В 1920-е годы Германия еще не была придавлена фашизмом. Приехав туда, художник имел возможность много и удачно писать, выставлять свои картины, жил в атмосфере больших интеллектуальных интересов. За границей он не сдал позиции псевдоноваторству, как не сдавал их в свое время и в России. Живя в Германии, Пастернак тяготел к кругу тех немецких мастеров, которые стремились к гуманистическим идеалам в искусстве, к полноценной живописной культуре. В Германии портрет оставался основным жанром творчества художника. Так же как в России, Пастернак посвящает свою кисть преимущественно представителям творческой интеллигенции. Им созданы портреты писателя Г. Гауптмана, гениального Эйнштейна, известного художника Л. Коринта, который принадлежал к ведущим мастерам современного немецкого искусства. Этот портрет особенно удачен. Изображая Коринта, разбитого тяжелой болезнью, Пастернак сумел передать в нем неугасший творческий огонь. В портретах Пастернак продолжил традиции русской художественной культуры, с ее уважением к духовному подвигу человека, богатству и красоте его внутреннего мира. Именно на эту особенность творчества русского мастера обращали внимание серьезные зарубежные критики.
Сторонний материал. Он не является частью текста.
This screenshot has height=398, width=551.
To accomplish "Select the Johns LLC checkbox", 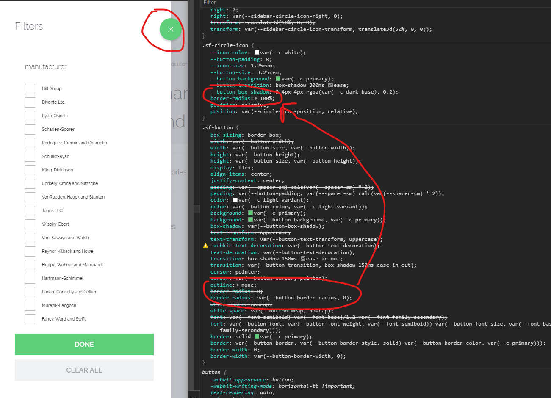I will 30,210.
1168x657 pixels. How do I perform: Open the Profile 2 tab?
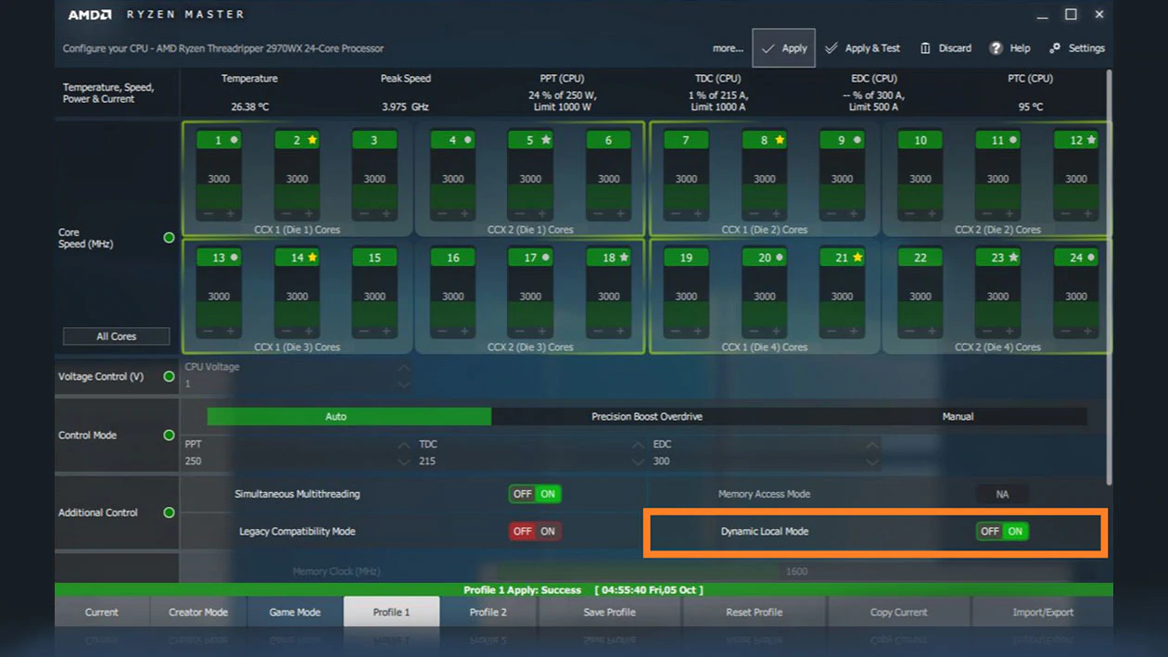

Кроме портретов, Пастернак исполнил в бытность в Германии (с 1921 по 1938) несколько произведений на любимые им музыкальные темы. Это была композиция ‘Иоганн Себастьян Бах и Феликс Мендельсон-Бартольди’ в память двух гениев, чье искусство бессмертно и живет в нерушимой духовной связи разных поколений. На музыку К. Сен-Санса ‘Прялка Омфалы’ была задумана Пастернаком картина ‘Геркулес и Омфала’.
Еще с мюнхенских времен Пастернак усвоил привычку, посещая музеи, делать для себя небольшие по размеру быстрые копии с шедевров мирового искусства. С течением времени создалась своеобразная коллекция. Творчество великих мастеров Ренессанса вдохновляло Пастернака, и можно предполагать, что ‘Геркулес и Омфала’ в живописном замысле обязаны старым мастерам.
За границей Пастернак отстаивал в своей творческой практике искусство гуманистическое, содержательное, искусство большой художественной культуры, приверженное красоте жизни и ее поэтичности, и всецело разделял интернационализм лучших творческих умов, их уверенность в том, что язык здорового искусства доступен всем нациям, которые будут черпать из его источника и постоянно пополнять новыми духовными ценностями.

М. Милотворская

Источник текста: Л. О. Пастернак. Записи разных лет. — М., ‘Советский художник’, 1975.